- **Text segment**:
###

Improving Nutrition


Countries of East Africa (EA) show some of the world’s highest rates of maternal and child undernutrition. Malnutrition is the underlying cause of over 50 percent of child deaths in the region.

Stunting, a result of chronic nutritional deficiency, is a problem of larger proportion than other forms of under nutrition and a particular public health concern in the region owing to its high prevalence. It poses significant risk to the normal intellectual development of children and compromises the economic productivity of adults. Nine out of 32 countries that contribute to the global burden of stunting are located in countries supported by USAID/EA.

Reduction of Stunting: 2010, the East, Central, and Southern African Health Community (ECSA-HC) Health Ministers’ Conference passed a resolution urging member states to implement interventions to reduce stunting. USAID/EA is supporting an assessment of the strategies used to address stunting in the region. The findings will be used to identify promising innovations and context-specific interventions that can be taken to scale.

Food Fortification Standards: From 2007, USAID/EA has supported the development of regional food fortification guidelines and standards for fortified foods. In FY 2011, ECSA will present the regional standards to the East African Community (EAC) legislative body for adoption. If adopted, these regional standards will reduce non-tariff barriers to trade and improve regional trade in fortified foods.

###

- **What to produce**:
Return the nutrition text in full, word for word. Rely only on the nutrition text above.

- **Listed records**:

###

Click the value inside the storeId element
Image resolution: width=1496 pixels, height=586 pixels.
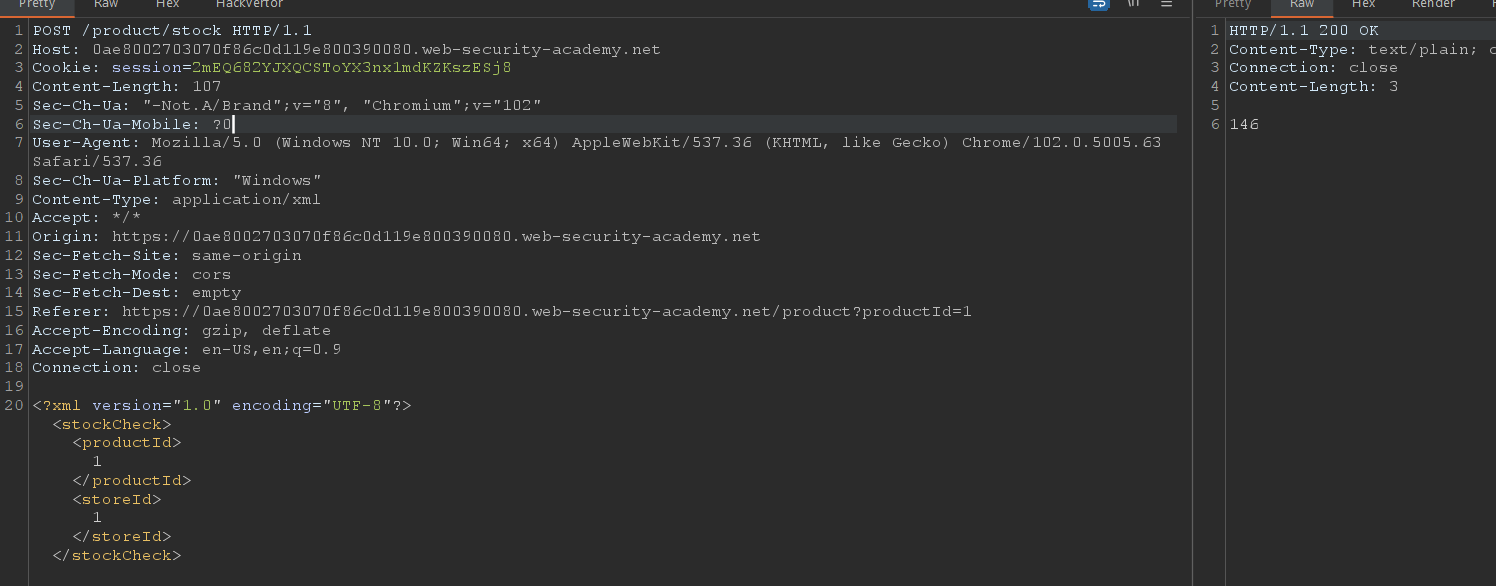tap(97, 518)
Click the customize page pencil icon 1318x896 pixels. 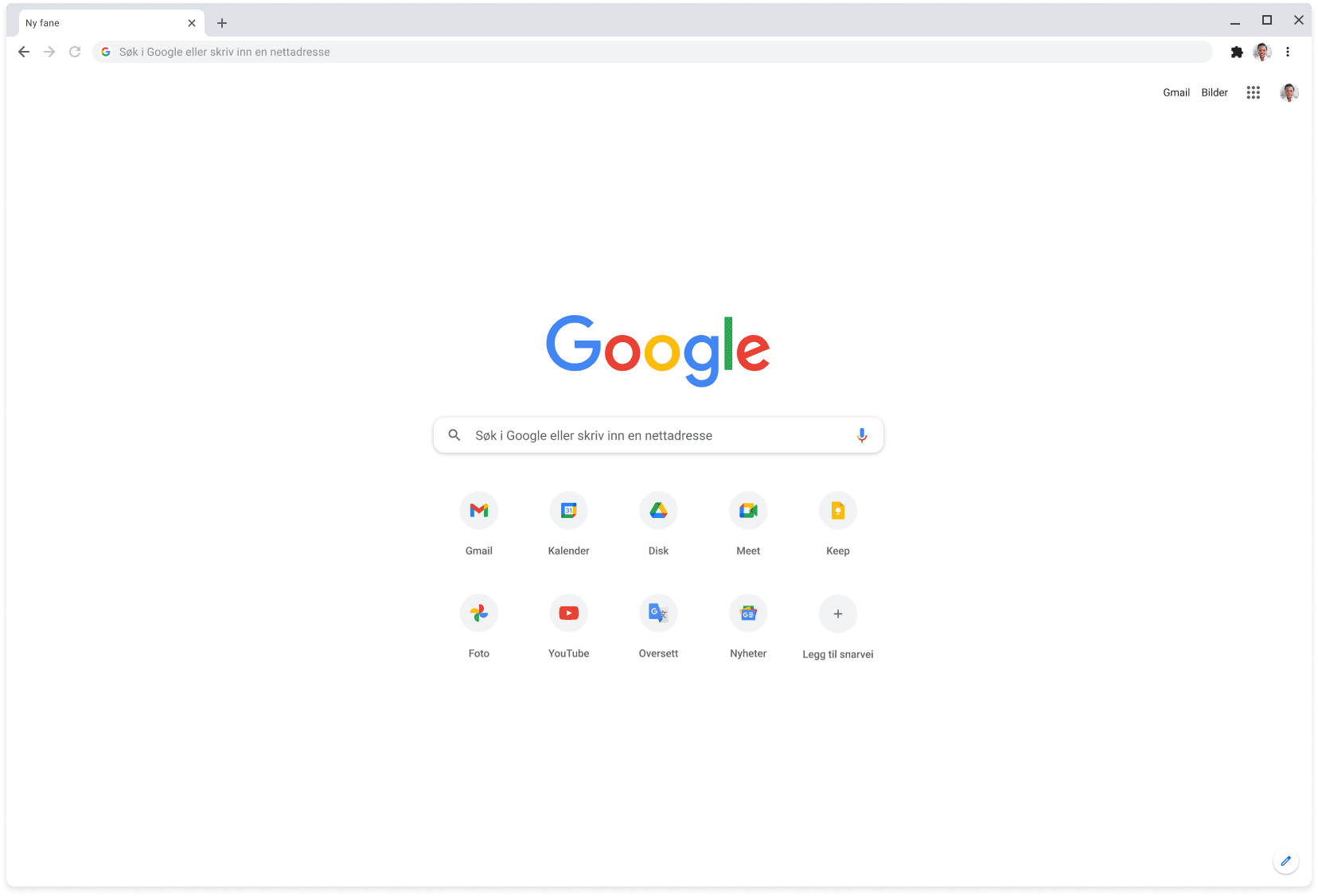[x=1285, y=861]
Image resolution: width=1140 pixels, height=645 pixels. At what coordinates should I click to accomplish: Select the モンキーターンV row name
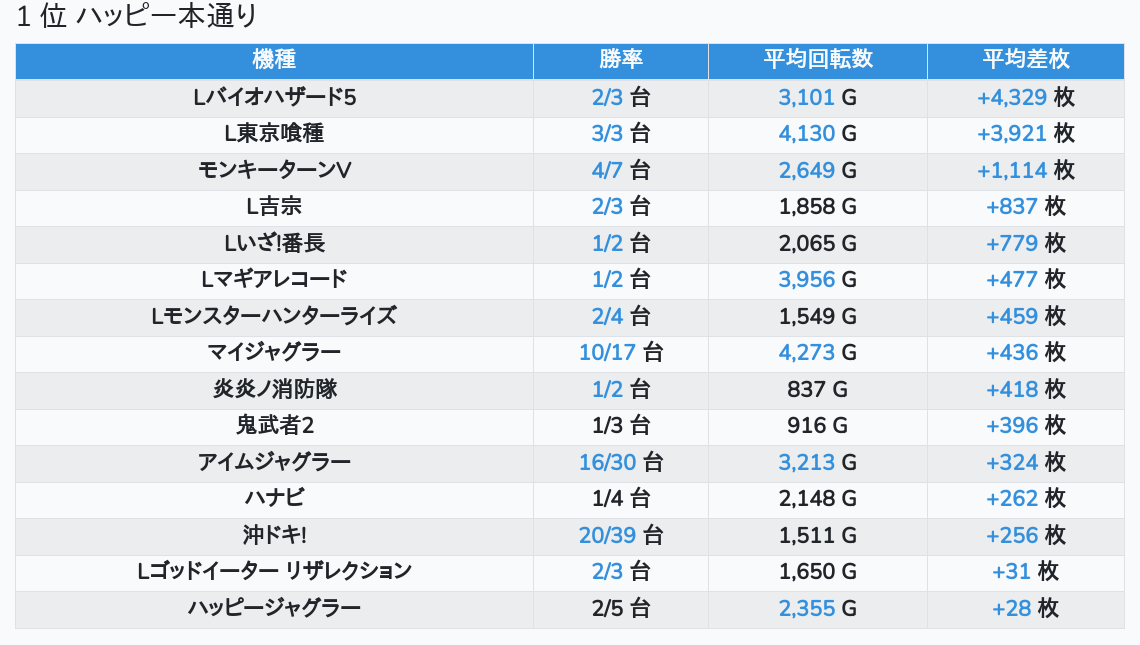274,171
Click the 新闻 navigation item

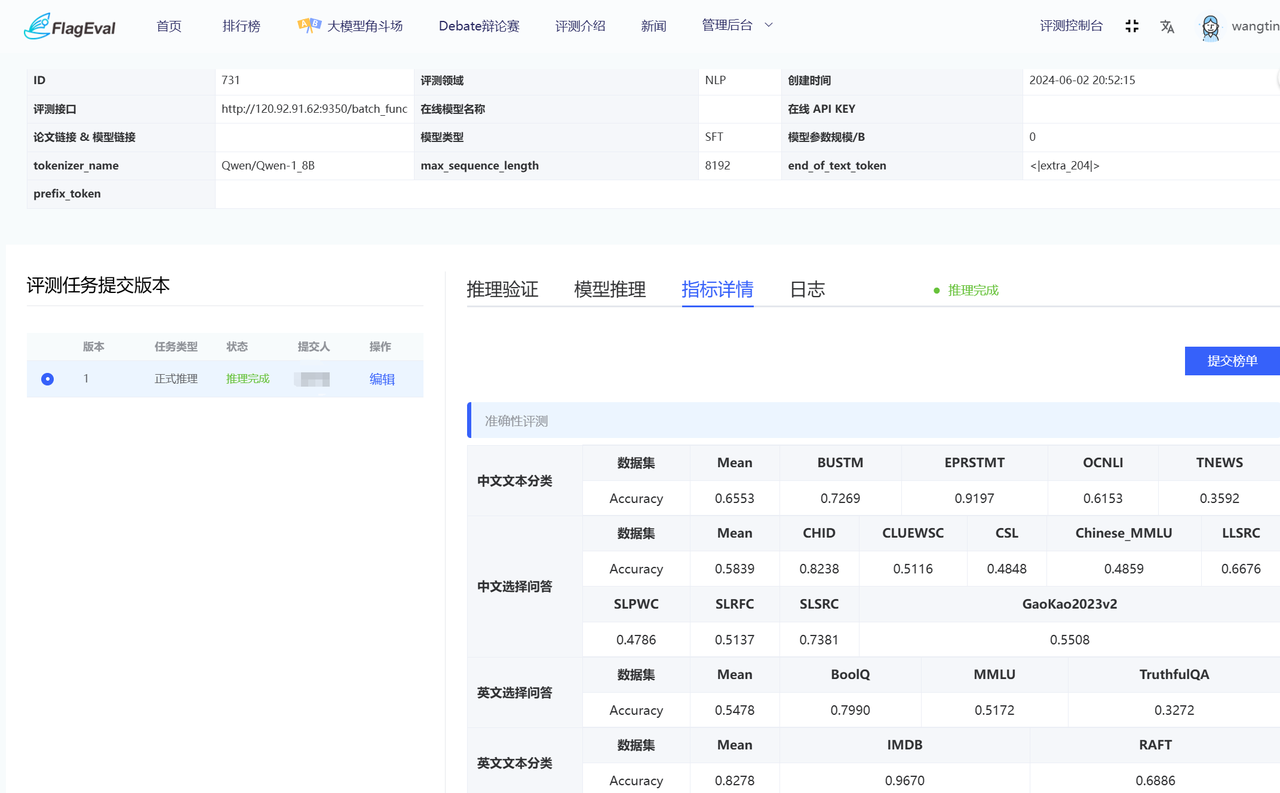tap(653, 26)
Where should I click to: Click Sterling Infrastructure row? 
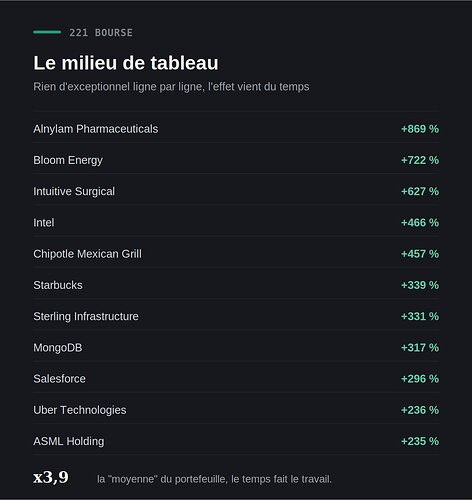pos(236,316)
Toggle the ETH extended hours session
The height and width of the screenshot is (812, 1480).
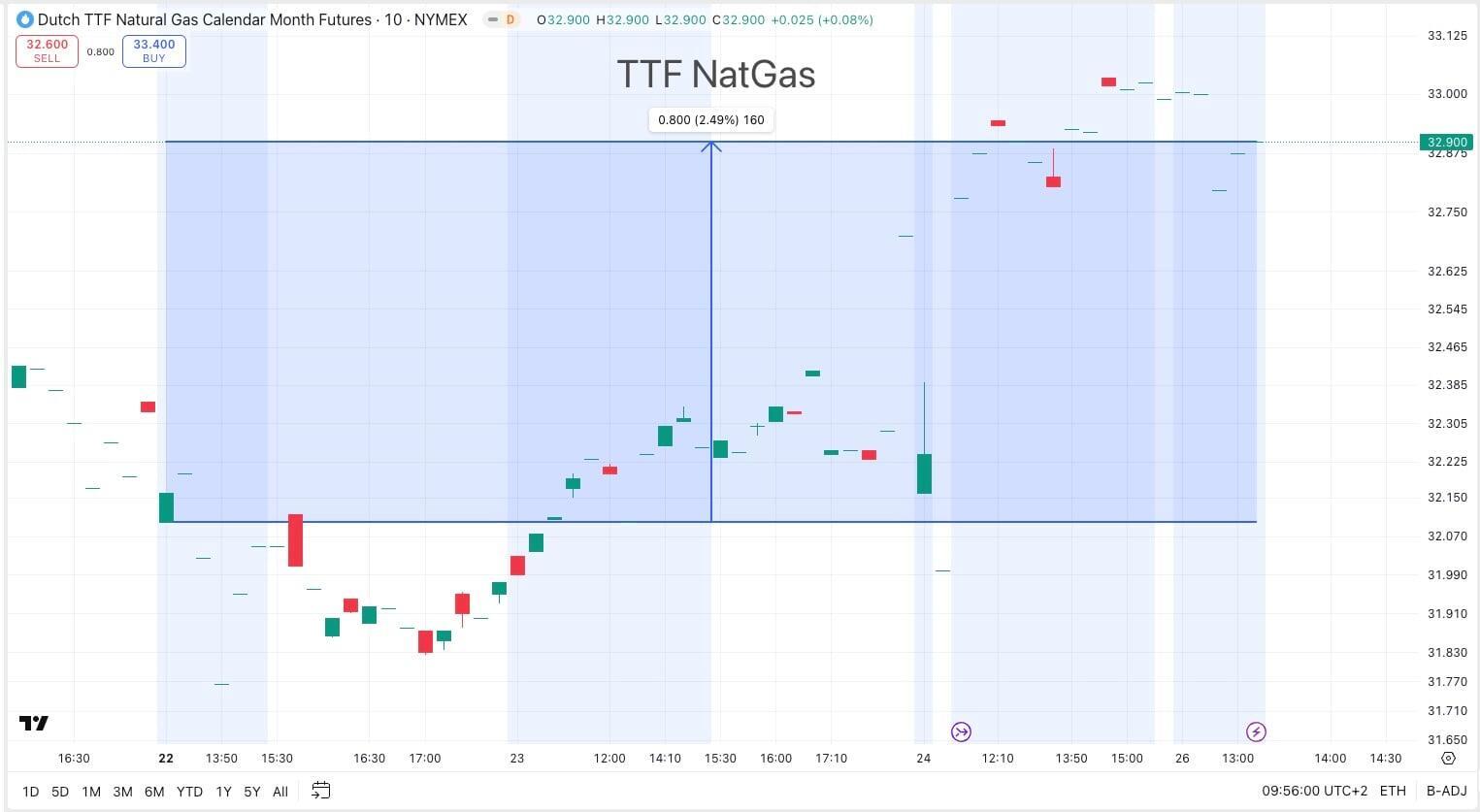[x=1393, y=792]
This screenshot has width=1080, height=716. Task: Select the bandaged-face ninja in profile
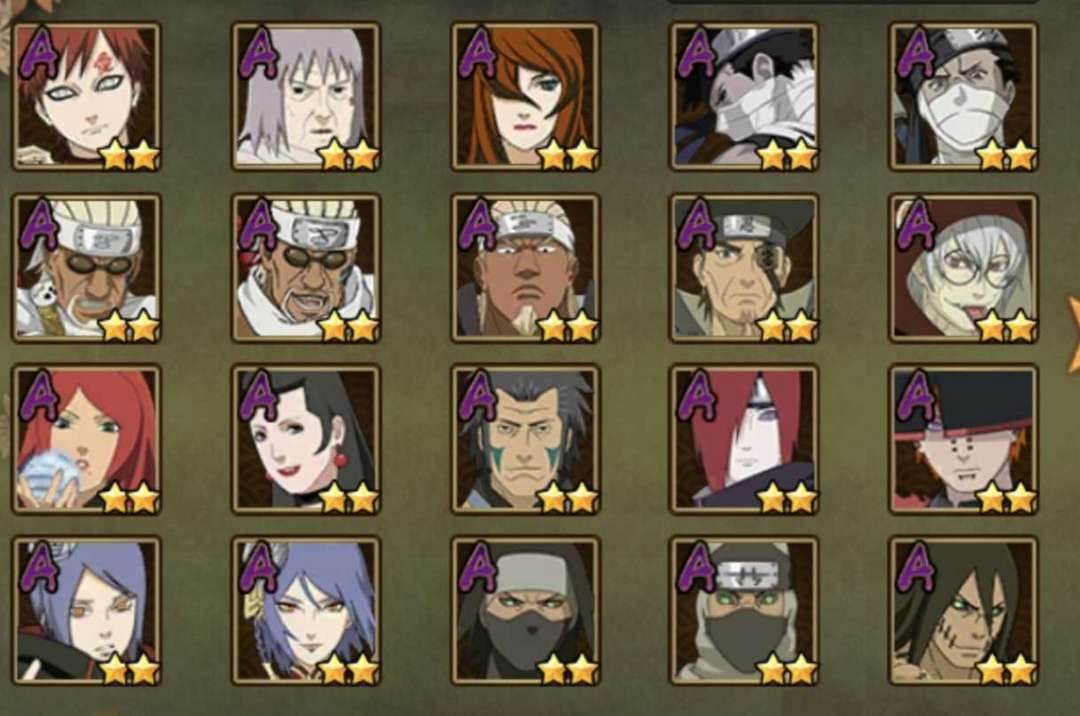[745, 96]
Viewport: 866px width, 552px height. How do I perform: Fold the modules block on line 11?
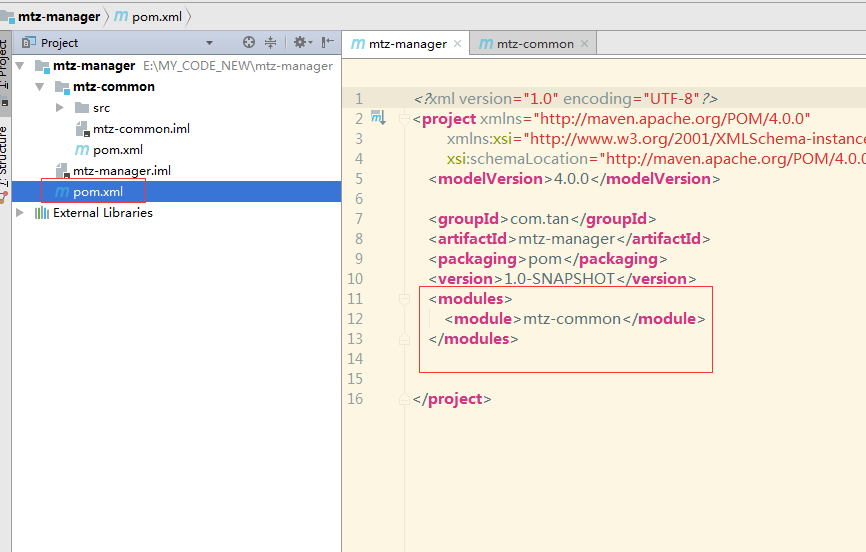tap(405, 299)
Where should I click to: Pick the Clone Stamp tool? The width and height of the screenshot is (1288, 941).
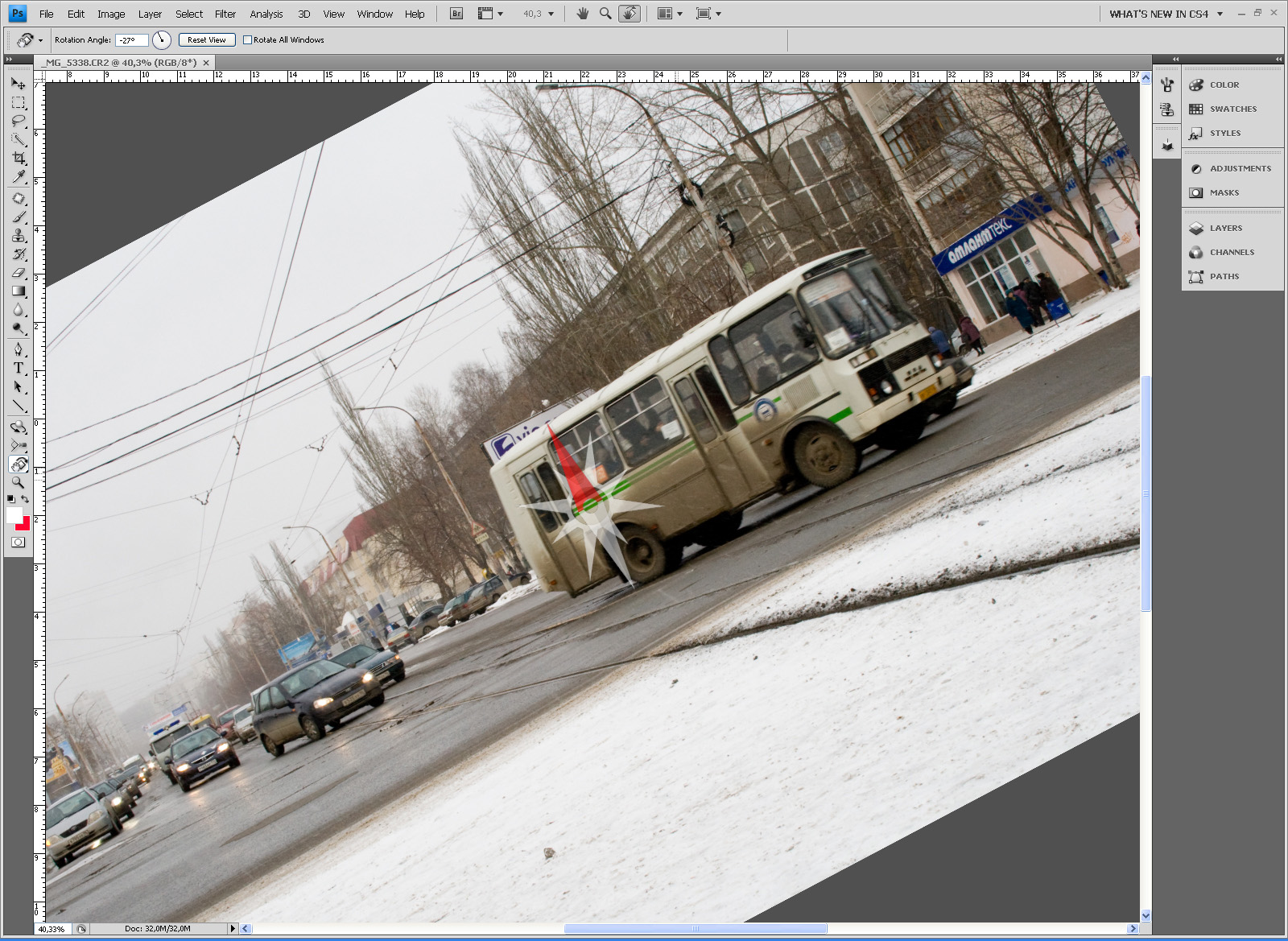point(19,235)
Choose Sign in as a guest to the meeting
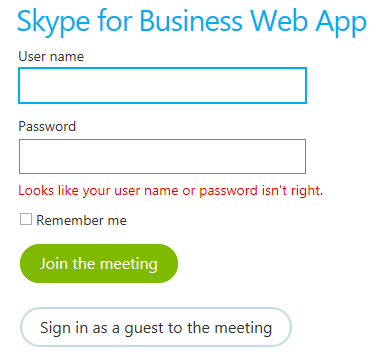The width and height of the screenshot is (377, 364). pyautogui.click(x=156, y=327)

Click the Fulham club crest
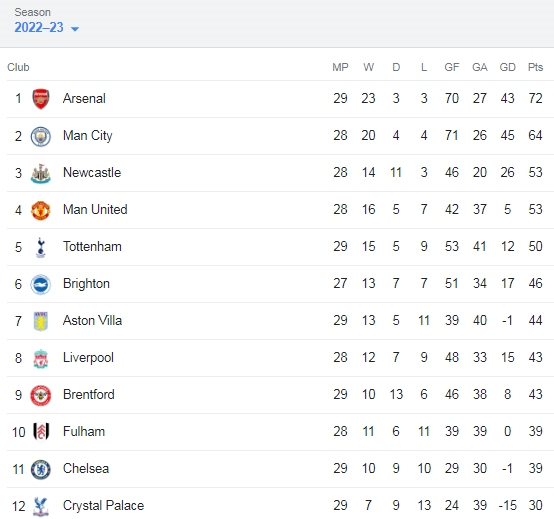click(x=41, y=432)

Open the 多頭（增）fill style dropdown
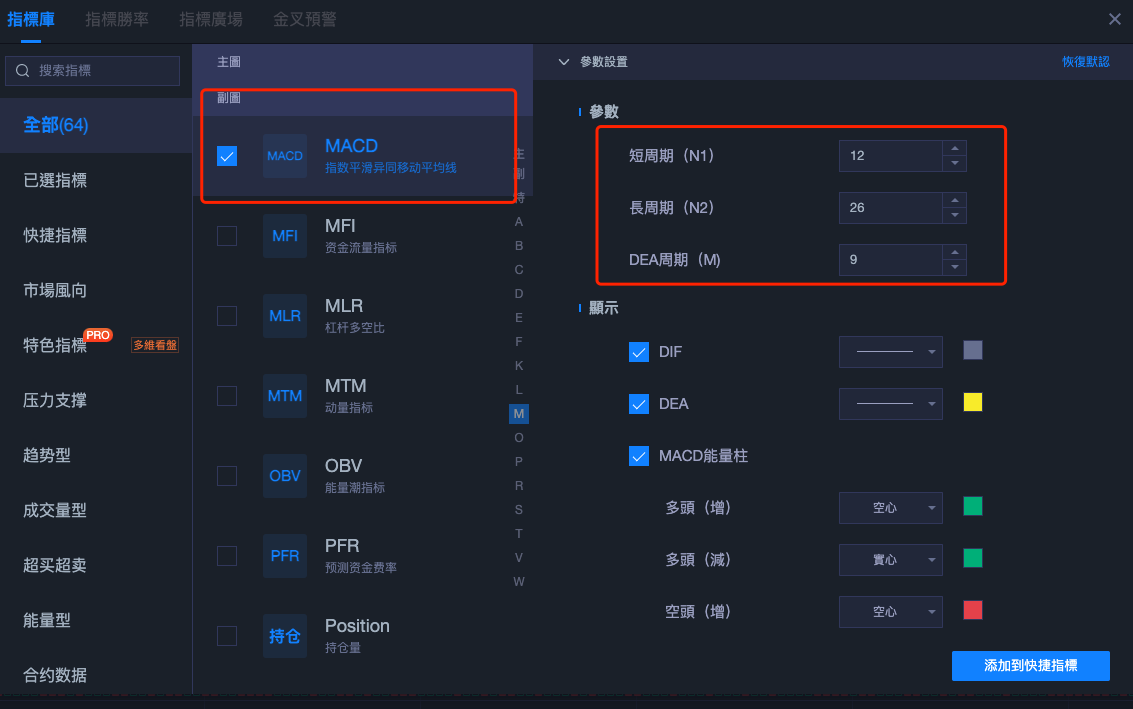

###

- **Expected output**:
Improving Nutrition


Countries of East Africa (EA) show some of the world’s highest rates of maternal and child undernutrition. Malnutrition is the underlying cause of over 50 percent of child deaths in the region.

Stunting, a result of chronic nutritional deficiency, is a problem of larger proportion than other forms of under nutrition and a particular public health concern in the region owing to its high prevalence. It poses significant risk to the normal intellectual development of children and compromises the economic productivity of adults. Nine out of 32 countries that contribute to the global burden of stunting are located in countries supported by USAID/EA.

Reduction of Stunting: 2010, the East, Central, and Southern African Health Community (ECSA-HC) Health Ministers’ Conference passed a resolution urging member states to implement interventions to reduce stunting. USAID/EA is supporting an assessment of the strategies used to address stunting in the region. The findings will be used to identify promising innovations and context-specific interventions that can be taken to scale.

Food Fortification Standards: From 2007, USAID/EA has supported the development of regional food fortification guidelines and standards for fortified foods. In FY 2011, ECSA will present the regional standards to the East African Community (EAC) legislative body for adoption. If adopted, these regional standards will reduce non-tariff barriers to trade and improve regional trade in fortified foods.